W sklepach mamy teraz żywnościową klęskę obfitości – można kupić wszystko, nawet produkty z najdalszych stron świata. Ale pozyskiwanie żywności staje się problematyczne dla naszej planety. Oczywiście w krajach biedniejszego Południa wciąż wiele ludzi cierpi głód. W świecie zachodnim z kolei za dużo się je, za dużo kupuje, za dużo marnuje. To paradoksy współczesnego świata. Jest ich więcej. Coraz częściej rezygnujemy z mięsa. Z drugiej strony czytamy o po- lach soi, alternatywie dla mięsa, czy o uprawach awokado, które degradują lasy tropikalne. Pestycydy używane do upraw zatruwają ludzi, którzy tam żyją. Ot, choćby dobre dla zdrowia orzechy nerkowca – czy wiemy, co za tym stoi?

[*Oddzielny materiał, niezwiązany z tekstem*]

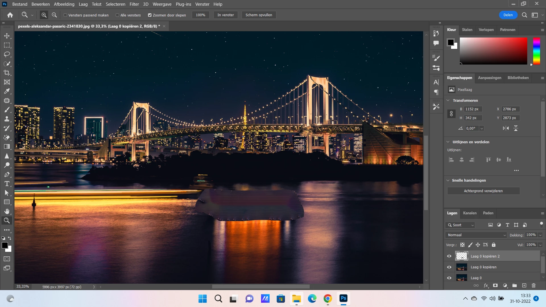Image resolution: width=546 pixels, height=307 pixels.
Task: Open the Normaal blend mode dropdown
Action: 476,235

Według raportów przygotowanych przez organizacje humanitarne, w samych tylko Indiach przy uprawie i zbiorach tych orzechów pracują dziesiątki tysięcy słabo opłacanych robotników, w tym około 20 tysięcy dzieci. Cały proces obróbki odbywa się ręcznie; podczas niego orzechy moczy się we wrzącym oleju, żeby spalić skorupkę. Ich paznokcie i palce nieraz wypalone są do kości. Jeśli zatem jakiś produkt jest zdrowy dla ciała, ale pozyskiwany w fatalny sposób, czy etyczne jest jego kupowanie?
ZOBACZ TEŻ: 10 najlepszych produktów dla serca
Mniej mleka
W niektórych kręgach wciąż popularne jest przekonanie, że ziemia została od- dana nam w bezwzględne władanie. Jest ono fałszywe i nieetyczne, bo przecież jesteśmy częścią przyrody. Na szczęście coraz więcej z nas zaczyna myśleć o przyrodzie i jej zasobach w inny sposób. Gatunek ludzki je zwierzęta, ale jako istoty zdolne do empatii i uczuć wyższych powinniśmy wyrzec się okrucieństwa wobec innych istot i liczyć się z ich dobrostanem.
Na Netflixie można obejrzeć dokument „Cowspiracy: tajemnica równowagi ekologicznej środowiska”. To wstrząsający film o niszczycielskim wpływie chowu przemysłowego na środowisko. Hodowla zwierząt w dzisiejszych czasach to problem numer jeden. Powoduje deforestację (wylesienie), maksymalizację zużycia i zanieczyszczenia wody. Chów przemysłowy wytwarza więcej gazów cieplarnianych niż wszystkie rodzaje transportu razem wzięte. Jest głównym winowajcą wyniszczania lasów deszczowych, wymierania gatunków, wysiedlania ludzi, erozji warstwy ziemi oraz martwych stref oceanów. Ale w filmie jest iskierka nadziei. Autorzy przedstawiają ścieżkę do osiągnięcia zrównoważonego globalnego rozwoju dla naszej rozrastającej się populacji. Twierdzą, że jedyną opcją jest przejście ludzi na weganizm. Zmiana musi być jednak radykalna. Oczywiście pomóc może też postęp naukowy, nowe technologie, ale ich wprowadzenie i rozwój zajmą 20 lat i jest bardzo kosztowne. A w przypadku dewastacji naszej planety trzeba działać jak najszybciej i nie mamy ani tyle czasu, ani tyle pieniędzy. Niejedzenie zwierząt jest jedynym rozwiązaniem, które można wprowadzić od razu. Efekty dla środowiska byłyby zauważalne prawie natychmiast.